What is needed ->
Return only the lines from the one containing "The image size is (824, 397)." to the end of the material, with each one exactly as it appears.

##########

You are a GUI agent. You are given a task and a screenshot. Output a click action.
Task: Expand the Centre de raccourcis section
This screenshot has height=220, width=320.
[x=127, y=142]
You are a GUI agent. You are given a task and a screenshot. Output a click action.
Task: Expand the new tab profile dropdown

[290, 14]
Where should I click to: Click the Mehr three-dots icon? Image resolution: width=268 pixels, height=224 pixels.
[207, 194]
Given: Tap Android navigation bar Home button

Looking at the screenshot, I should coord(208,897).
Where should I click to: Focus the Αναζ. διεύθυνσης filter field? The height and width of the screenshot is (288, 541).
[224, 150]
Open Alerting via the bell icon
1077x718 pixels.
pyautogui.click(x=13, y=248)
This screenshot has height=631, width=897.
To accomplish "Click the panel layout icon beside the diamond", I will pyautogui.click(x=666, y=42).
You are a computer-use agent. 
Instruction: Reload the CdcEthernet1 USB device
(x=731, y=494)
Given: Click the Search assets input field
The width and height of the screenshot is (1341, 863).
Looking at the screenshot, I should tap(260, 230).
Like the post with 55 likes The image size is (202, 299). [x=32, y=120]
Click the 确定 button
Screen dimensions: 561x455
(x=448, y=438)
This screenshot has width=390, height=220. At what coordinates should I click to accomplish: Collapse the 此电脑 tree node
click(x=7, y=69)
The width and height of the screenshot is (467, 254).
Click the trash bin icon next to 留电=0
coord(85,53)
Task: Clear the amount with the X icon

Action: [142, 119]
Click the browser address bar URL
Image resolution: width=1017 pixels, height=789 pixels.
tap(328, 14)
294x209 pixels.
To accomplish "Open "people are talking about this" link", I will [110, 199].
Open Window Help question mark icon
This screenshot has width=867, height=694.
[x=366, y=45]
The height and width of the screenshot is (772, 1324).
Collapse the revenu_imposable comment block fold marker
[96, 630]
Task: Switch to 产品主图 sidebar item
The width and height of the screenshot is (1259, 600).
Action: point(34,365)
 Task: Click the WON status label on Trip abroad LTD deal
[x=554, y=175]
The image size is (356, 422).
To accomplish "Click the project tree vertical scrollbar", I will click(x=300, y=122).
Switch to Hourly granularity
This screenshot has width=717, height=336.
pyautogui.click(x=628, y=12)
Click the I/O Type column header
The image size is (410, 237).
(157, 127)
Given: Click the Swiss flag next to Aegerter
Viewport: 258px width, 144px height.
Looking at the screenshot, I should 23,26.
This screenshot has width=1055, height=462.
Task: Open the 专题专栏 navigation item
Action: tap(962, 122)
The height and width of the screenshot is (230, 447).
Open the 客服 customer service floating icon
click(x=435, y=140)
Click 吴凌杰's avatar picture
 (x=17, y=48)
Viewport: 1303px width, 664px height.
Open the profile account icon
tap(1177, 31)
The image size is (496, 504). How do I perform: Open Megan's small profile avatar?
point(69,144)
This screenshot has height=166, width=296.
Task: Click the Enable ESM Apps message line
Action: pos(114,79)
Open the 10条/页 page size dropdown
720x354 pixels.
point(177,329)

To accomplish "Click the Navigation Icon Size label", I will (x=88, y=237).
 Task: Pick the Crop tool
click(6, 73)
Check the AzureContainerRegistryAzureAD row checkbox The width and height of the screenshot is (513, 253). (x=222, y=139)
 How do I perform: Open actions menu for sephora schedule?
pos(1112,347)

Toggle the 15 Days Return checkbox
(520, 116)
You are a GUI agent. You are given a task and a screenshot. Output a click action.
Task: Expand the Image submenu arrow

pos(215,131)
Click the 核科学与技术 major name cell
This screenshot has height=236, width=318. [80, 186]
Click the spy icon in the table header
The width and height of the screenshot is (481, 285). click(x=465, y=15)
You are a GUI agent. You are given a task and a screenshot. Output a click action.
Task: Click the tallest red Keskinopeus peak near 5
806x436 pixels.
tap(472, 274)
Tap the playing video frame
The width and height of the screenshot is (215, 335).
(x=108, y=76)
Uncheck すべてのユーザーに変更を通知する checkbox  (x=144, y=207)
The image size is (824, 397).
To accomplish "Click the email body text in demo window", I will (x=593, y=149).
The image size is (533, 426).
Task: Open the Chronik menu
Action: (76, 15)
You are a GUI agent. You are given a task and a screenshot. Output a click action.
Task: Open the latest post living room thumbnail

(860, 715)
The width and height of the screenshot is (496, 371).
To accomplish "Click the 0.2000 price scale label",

##########

Result ->
The image size is (824, 397).
To accomplish "Click the email body text in demo window", I will (x=593, y=149).
The image size is (533, 426).
Task: Open the Chronik menu
Action: (76, 15)
You are a GUI agent. You are given a task and a screenshot. Output a click action.
Task: Open the latest post living room thumbnail

(860, 715)
The width and height of the screenshot is (496, 371).
To accomplish "Click the 0.2000 price scale label",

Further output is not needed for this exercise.